The Bank of Spain, Banco de Espana, has taken a significant step forward in exploring Central Bank Digital Currency (CBDC) by announcing its collaborators. This development comes a year after the central bank issued an open call for partners to participate in the testing and development of CBDC.
According to the release, Cecabank, Abanca, and Adhara Blockchain were selected to partner with Spain’s central bank to implement a digital version of the national currency. Notably, the pilot of the wholesale CBDC will take place in June (six months from now).
Bank of Spain Committed to Shaping the Future of the Nation’s CBDC
By actively seeking partnerships, the Bank of Spain is demonstrating a commitment to fostering collaboration between public and private entities in shaping the future of digital currency. The chosen collaborators will likely play a pivotal role in conducting trials, providing insights, and contributing to a robust CBDC framework.
Wholesale CBDC is quite different from retail CBDC as it is designed exclusively for financial intermediaries that hold reserves at central banks. Similarly, it will allow the conditionality of payments, that is payment would be made while relying on another payment to come through or on delivery of an asset.

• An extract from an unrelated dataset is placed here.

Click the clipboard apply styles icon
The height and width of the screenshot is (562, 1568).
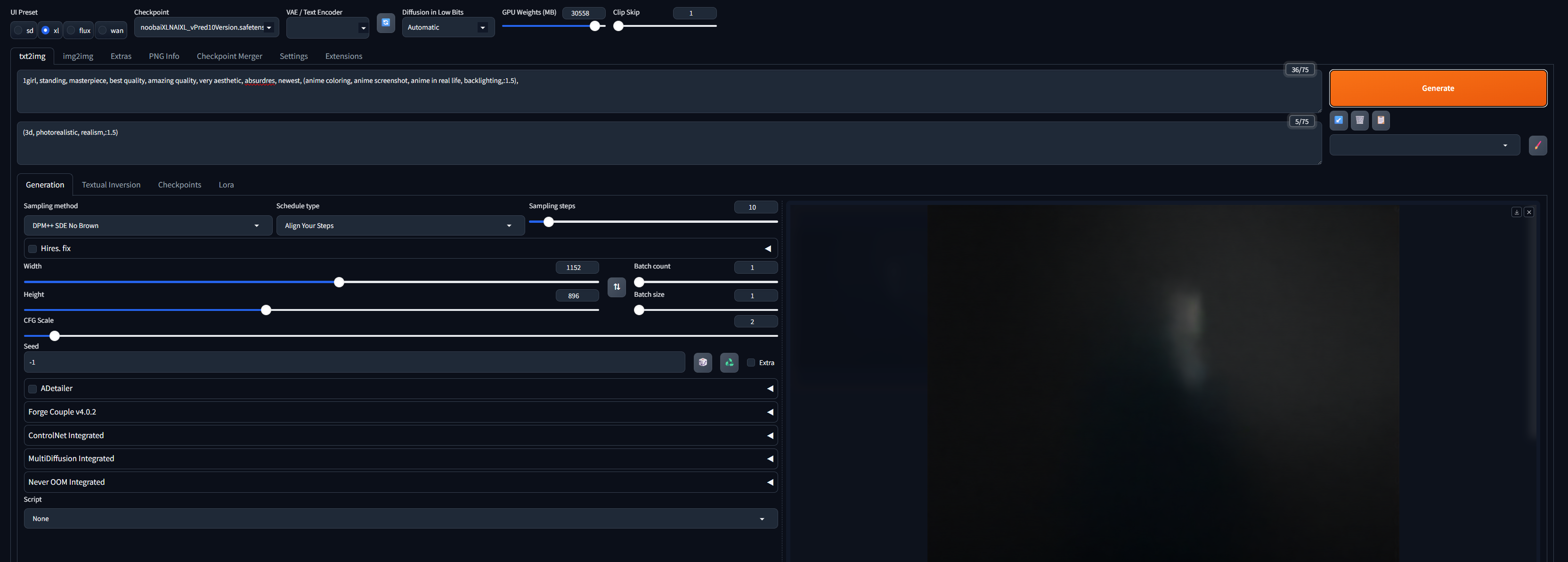tap(1381, 120)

Countries Begin Testing on Their CBDCs
Meanwhile, the decision to embark on CBDC testing aligns with the broader trend among central banks globally. Many have recognized the benefits of digital currencies, such as increased financial inclusion, enhanced payment efficiency, and the ability to adapt to the evolving landscape of the digital economy.

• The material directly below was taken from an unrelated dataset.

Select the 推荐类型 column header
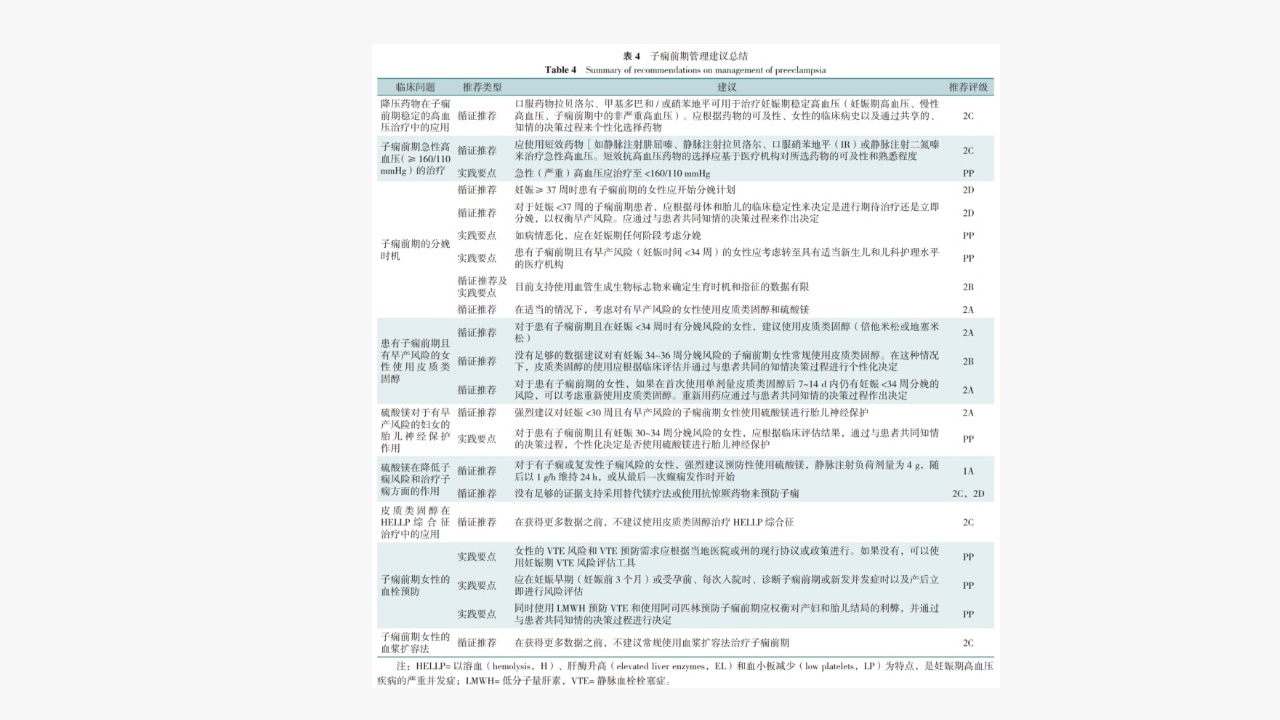Viewport: 1280px width, 720px height. [482, 88]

Recall that, the Reserve Bank of India (RBI) has begun its first phase of the Wholesale CBDC pilot program and also decided to test CBDC in retail form with the help of all commercial banks in the country.
International Agency Pushes for Global Crypto Framework
The International Monetary Fund (IMF) discovered a growing trend amongst nations for the implementation of a CBDC. Simultaneously, the financial agency is trying to set the pace for central banks to approve a common regulatory framework for digital assets across several regions, as this will promote global interoperability.
If not, a vacuum will be created, which can only be filled by decentralized cryptocurrencies, according to IMF Managing Director Kristalina Georgieva. She opined that if CBDCs are launched merely for their domestic use, it would be an underutilization of their capacity.
From the IMF Managing Director’s record, about 114 central banks have begun their CBDC implementation process. Some are still in their research phase, while others have progressed to the pilot testing phase.